18
La parola spedizione deriva da una fonte nautica, e sebbene ai giorni nostri sia utilizzata per le consegne via terra, in quel caso Zoca l’aveva utilizzata in senso letterale. Il porto di Belgrado aveva a che fare con il commercio proveniente da tutto il Mar Nero. Un container pieno di hashish o eroina dell’Afghanistan o del Kazakistan fu la prima possibilità che venne in mente a Victor.

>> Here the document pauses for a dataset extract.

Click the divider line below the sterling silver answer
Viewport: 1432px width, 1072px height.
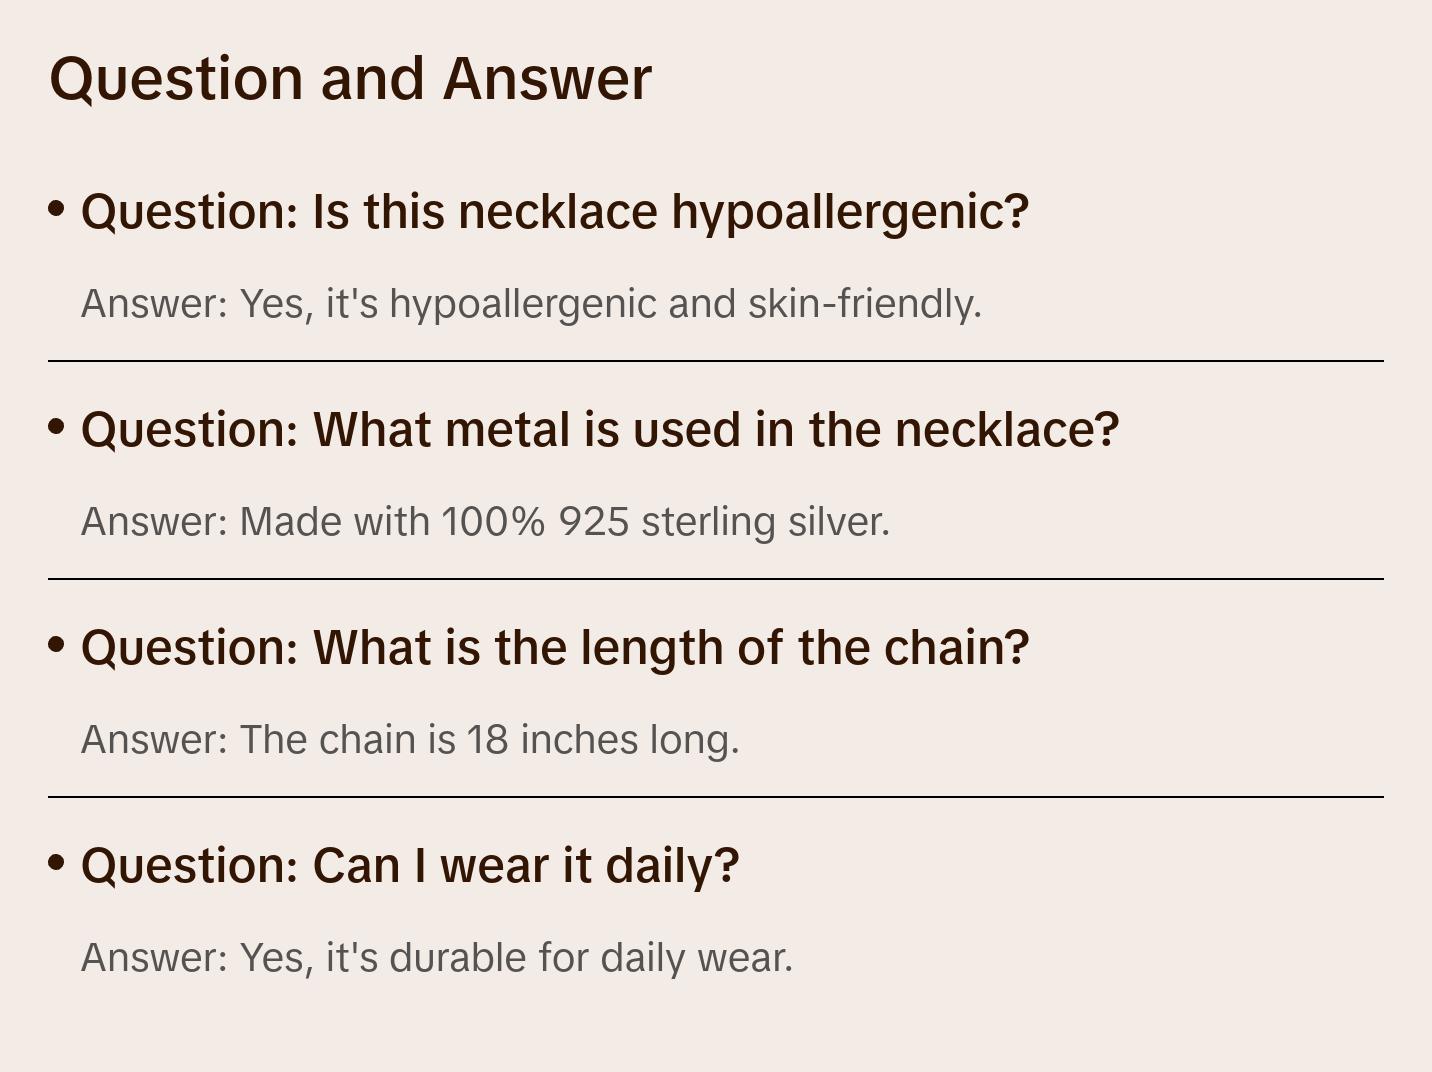(x=716, y=579)
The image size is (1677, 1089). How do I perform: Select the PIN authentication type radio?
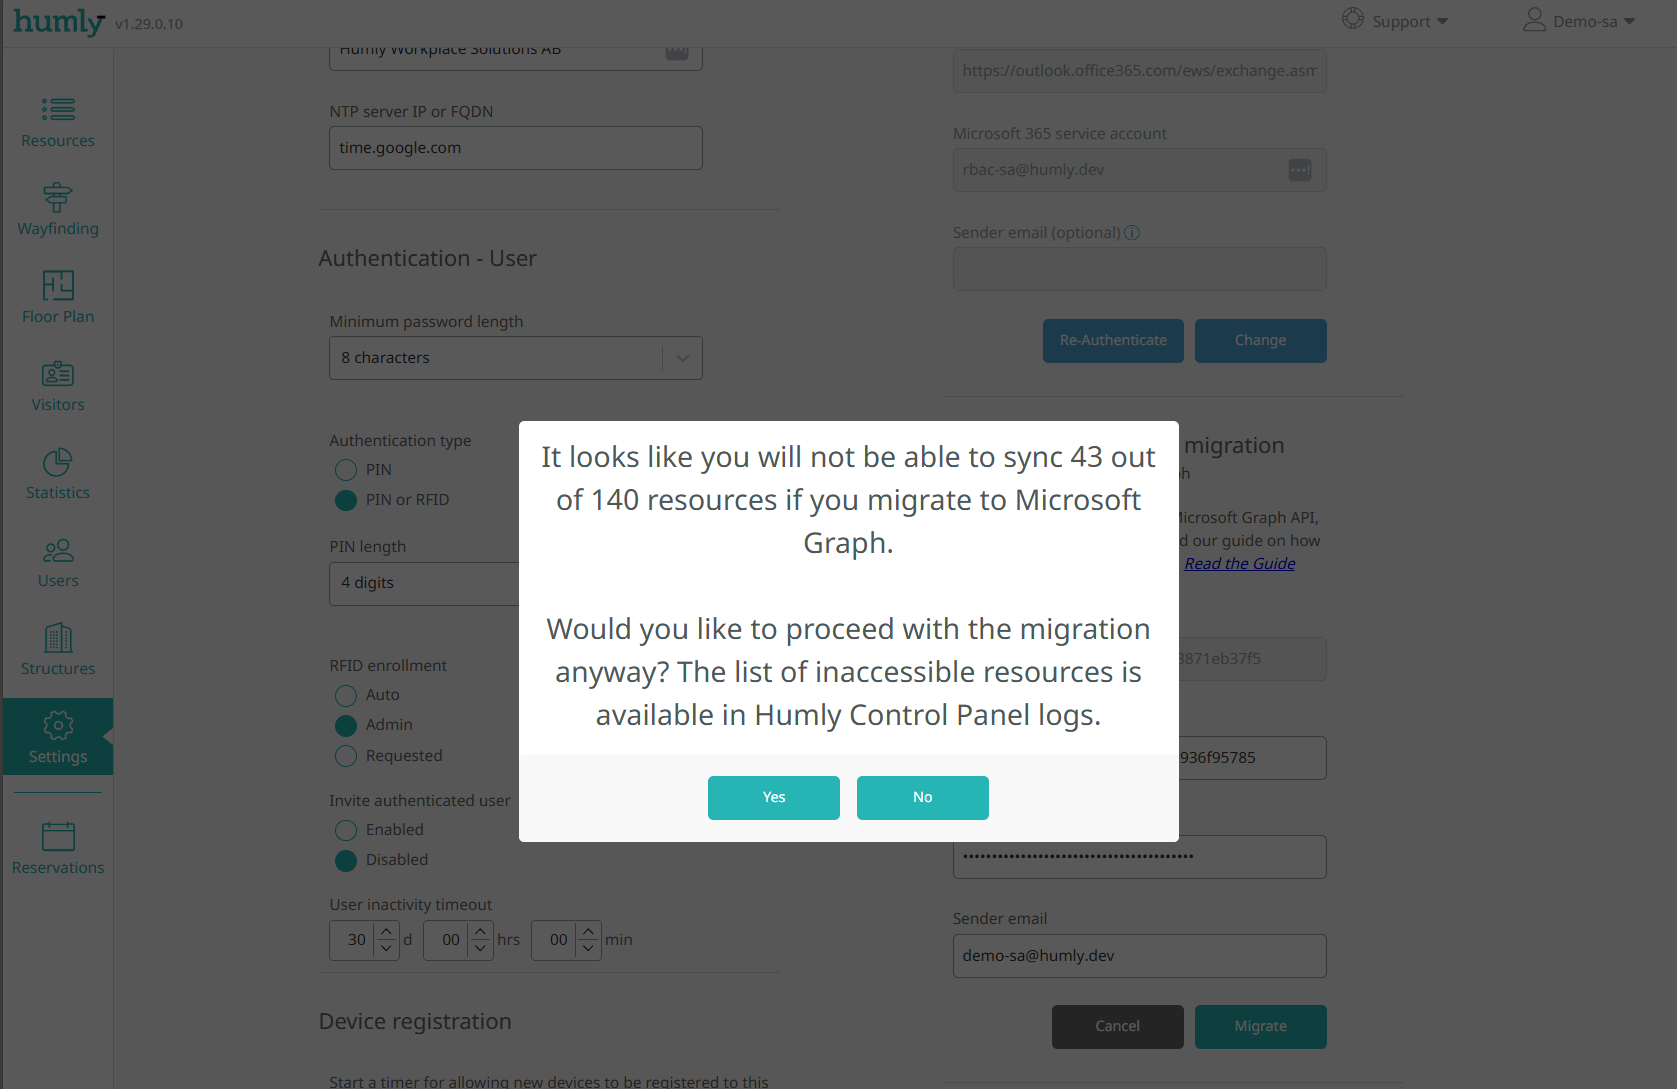pyautogui.click(x=346, y=470)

Dagli stralci di conversazione che Victor era riuscito a decifrare, riuscì a capire che Zoca e i suoi uomini erano responsabili del controllo merci. Erano rilassati e non avevano fatto alcun riferimento alla necessità di andare al magazzino del porto, quindi doveva essere consegnata direttamente a loro nel deposito rottami. Il magazzino di per sé era usato come luogo di passaggio, niente di più: un luogo in cui il carico poteva venire smontato senza essere visti e messo su un furgone. Non aveva visto altro laggiù che indicasse uno scopo diverso dalla copertura.

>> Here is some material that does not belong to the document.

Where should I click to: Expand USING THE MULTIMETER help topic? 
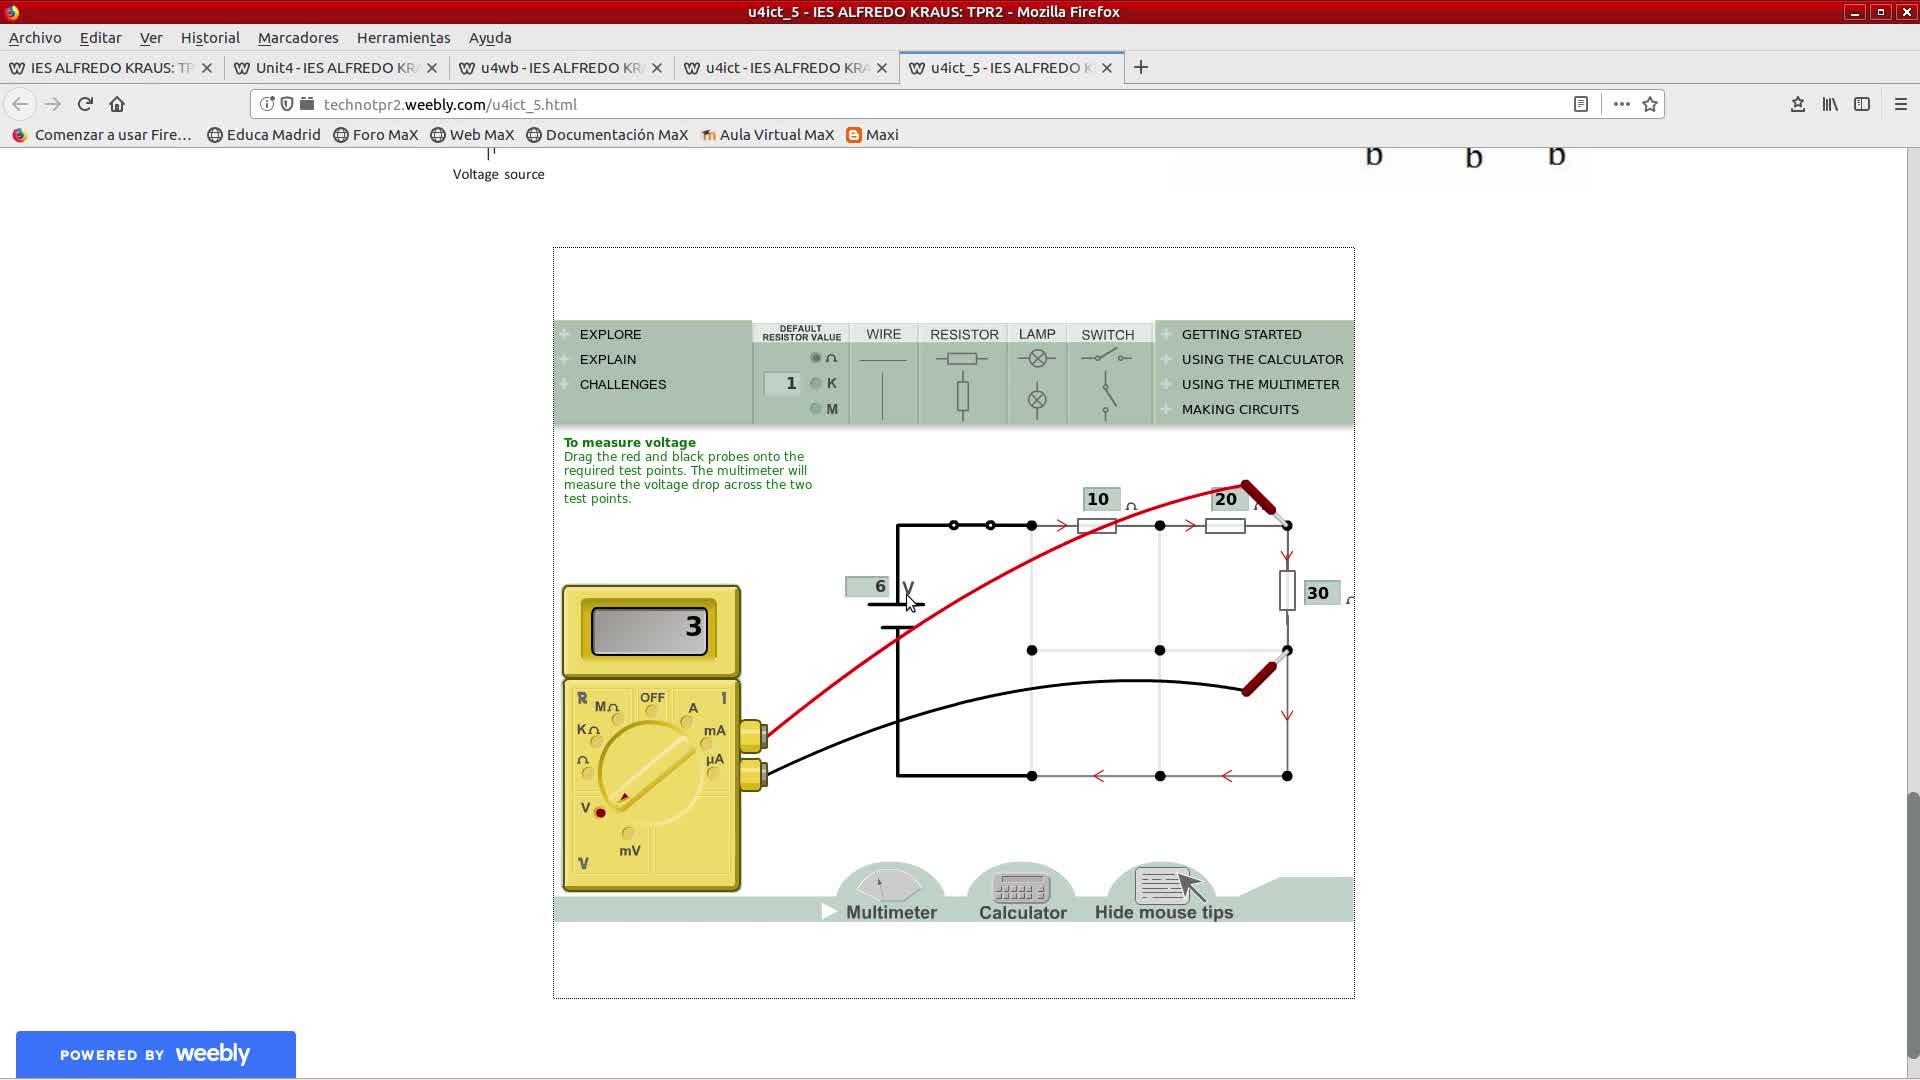pos(1259,384)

Il nome di Rados non era stato menzionato, ma Victor pensava di aver colto, in alcune occasioni, la parola serba che significava capo. Non prevedeva di portare a termine il suo incarico quella sera, ma c’era sempre una possibilità che Rados si presentasse lì per supervisionare la consegna della spedizione. In tal caso, Victor sarebbe stato più che felice di approfittare della situazione.
C’era un detto nelle forze armate: nessun piano sopravvive al contatto con il nemico. Victor viveva secondo gli stessi princìpi. Era impossibile controllare il mondo che lo circondava. La chiave stava nell’abilità di improvvisare. Affidarsi al completamento di un piano aumentava, nel migliore dei casi, le probabilità di non portare a termine un incarico. Nel peggiore dei casi, lo avrebbe fatto uccidere.

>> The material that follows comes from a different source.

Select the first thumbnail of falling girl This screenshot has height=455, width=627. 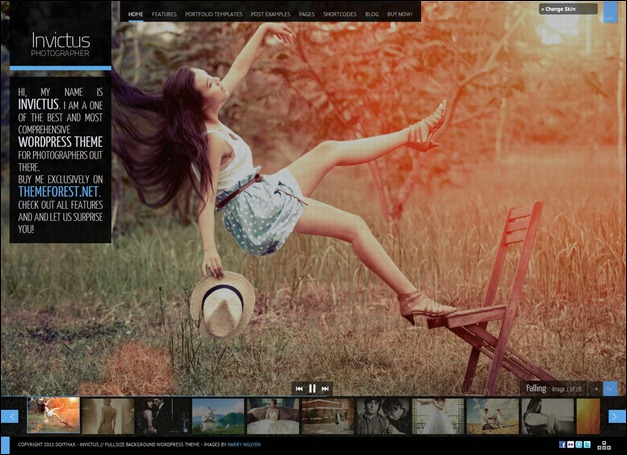click(x=53, y=415)
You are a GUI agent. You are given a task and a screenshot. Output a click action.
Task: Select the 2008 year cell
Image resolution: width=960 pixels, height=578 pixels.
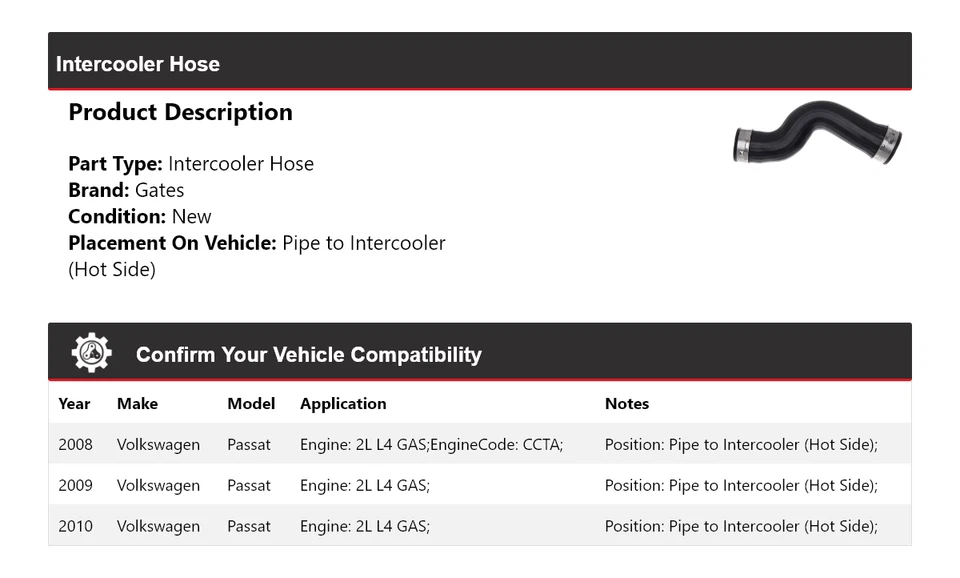tap(75, 444)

Poco dopo le 2:00 comparve un altro veicolo. Era un autocarro senza rimorchio. Due uomini uscirono dalla cabina mentre un altro rimase dietro al volante con il motore acceso. Si stava preparando per uscire di nuovo. Uno dei ragazzi scesi andò dentro all’ufficio.
All’inizio sembrava che stesse per parlare con Zoca, invece riapparve un momento dopo con un carrello a due ruote, di quelli utilizzati dagli uomini delle consegne, sul quale il secondo uomo aveva accatastato tre confezioni di acqua minerale avvolte nella pellicola, prese dalla cabina del camion. Il primo tizio lo spinse vicino all’ufficio e lo lasciò lì, in seguito entrambi risalirono sulla cabina.
A quel punto Zoca e i suoi uomini uscirono in fila dall’ufficio. I capelli di Zoca di un color bianco osso, tagliati corti e pettinati in avanti. I capelli erano così bianchi e la pelle così pallida che era difficile capire in quale punto si separassero. Le sopracciglia erano due strisce sottili di nero puro. Era magro, con zigomi e mento prominenti, ma in forma. Sembrava vecchio e giovane allo stesso tempo. Irradiava pericolo.
Il rumore del motore rombante dell’autocarro rendeva inutile il microfono parabolico, ma Victor lesse sulle labbra di Zoca le parole ‘solo sette questa volta’. Alcuni dei suoi uomini scrollarono le spalle o si grattarono mentre consideravano il fatto. Tutti cominciarono a fumare mentre guardavano l’autocarro compiere una lunga inversione a tre tempi, e uscire dal deposito rottami.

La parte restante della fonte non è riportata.